For the determination of cumulative postoperative analgesic consumption, equianalgesic doses were used. A dose of 100 mg of tramadol was taken to be equivalent to 150 mg of diclofenac, each of which was considered to be equal in analgesic efficacy to 10 mg of morphine, and a score of 1 was allotted., In this manner, the analgesic consumption in 24 h was formulated. The total tramadol and diclofenac consumption were significantly different among the groups, as shown in [Figure 4] (P = 0.000; df = 111). The postoperative analgesic consumption in Group I with the median value of the score obtained was 1 (1.25) was less than that in Group T, 1.5 (1), but the difference was not significant (P = 0.185). There was a highly significant difference in analgesic consumption between Group I and Group C with median value 2.5 (1) (P < 0.001; df = 74) and also between Group T and Group C (P = 0.001; df = 73) [Figure 4]. Group C required significantly more rescue analgesia compared to Groups I and T.
|Figure 4: Cumulative analgesic consumption by the groups during 24 hours postoperatively|
Click here to view
A Kruskal–Wallis test revealed a significant difference in VRS score at rest in the ICN, SCTAP, and nonblock groups (all P < 0.01; df = 111) [Table 2]. Both Groups I and T delivered excellent analgesia at rest compared with Group C. The SCTAP block and ICN block had significantly reduced postoperative VRS pain scores at all time points. However, when intergroup analysis of Groups I and T was done, the difference was significant in the first 6 h but not after that time.
|Table 2: Comparison median (interquartile range) of verbal rating scale score at different time intervals|
Click here to view
[Table 3] shows the analysis of satisfaction scores between the groups, which was highly significant, and patients receiving both SCTAP and ICN block were extremely satisfied when compared with no block group (P = 0.00; df = 111).
| Discussion|| |
Cholecystectomy is one of the most commonly performed surgeries worldwide, especially in India. To our knowledge, this was the first double-blinded randomized controlled study to compare the use of the ICN and SCTAP blockade for patients undergoing open cholecystectomy.
The duration of postoperative analgesia was significantly longer in the ICN and SCTAP block as compared to that of control (P = 0.00), with no significant intergroup difference between the two intervention groups. The cumulative analgesic consumption was significantly reduced in the study groups when compared with that of the control group (P < 0.001) but was not significantly different between the intervention groups. There were no notable adverse events. Patients with both the chosen techniques were very satisfied when compared with that of the control group (P = 0.00).
In the study conducted by Jemal et al., the median time for the first analgesic request by Kaplan–Meier analysis after ICN block for cholecystectomy was 6 h, which was closer to what we observed. Contrary to this, Angral et al. found the time to first analgesic request to be 9.45 ± 4.44 h. This might be due to the difference in local anesthesia drug concentration and the surgical procedure (laparoscopic cholecystectomy vs. open cholecystectomy).

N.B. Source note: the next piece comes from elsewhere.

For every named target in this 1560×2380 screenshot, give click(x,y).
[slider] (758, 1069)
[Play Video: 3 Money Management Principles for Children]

Another study reported that time to the first analgesic request after the ICN block to be 225 min. One reason for this difference in the duration of time compared to our study may be due to the technique used for ICN (single interspace intercostal block vs. multiple injection intercostal block).
Classic transversus abdominis plane (TAP) block has been broadly accepted in patients who have undergone lower abdominal surgery, as part of the multimodal approach for perioperative analgesia, with a significant decrease in the requirement of opioids within the first 24 h postoperatively., An evident decrease of opioid-related side effects, such as postoperative nausea and vomiting, is seen. There are three conventional approaches to perform a TAP blockade: subcostal, classic midaxillary, and ilioinguinal-iliohypogastric. There is variation in the distribution of local anesthetic, and the extent of sensory blockade among these three approaches., For the upper abdomen operation, Hebbard originally described the oblique subcostal transverses abdominis plane (OSTAP) approach in 2008, which was thought to exhibit adequate analgesia involving dermatomes T6–T10 (for upper abdominal surgery). Of late, the OSTAP block has been reported to produce analgesia better than the traditional TAP block or i.v. opioid analgesia during the first postoperative 24 h period in patients undergoing laparoscopic cholecystectomy. We chose the subcostal approach to perform a TAP block for open cholecystectomy based on this investigation.,
Our results were similar to those of the previous findings where TAP blocks have been described to last from 6 h to 24 h using ropivacaine.,, Lee et al. demonstrated that maximal dermatome spread was observed at 30 min, which usually regressed by 24 h after SCTAP block. Although few studies have shown the analgesic effect lasting more than 24 h, Stoving et al. demonstrated that the blockade duration of ultrasound-guided single TAP block with 20 mL, 7.5 mg.mL−1 ropivacaine was approximately 10-h with a large variation in healthy volunteers., The duration of the peripheral nerve block depends on factors such as the choice of local anesthetics, the site of injection, and the presence of adjuncts, which might be responsible for the differences observed in the duration of analgesia.
Although the two techniques, ICN block and SCTAP block, are different, both target the same lower intercostals nerves in this study. Because in ICN blockade the local anesthetics are more in the vicinity of the nerves, we had expected denser block with prolonged effect in ICN block as compared to SCTAP block. However, the duration was more in ICN block than that in SCTAP block, but it did not differ significantly.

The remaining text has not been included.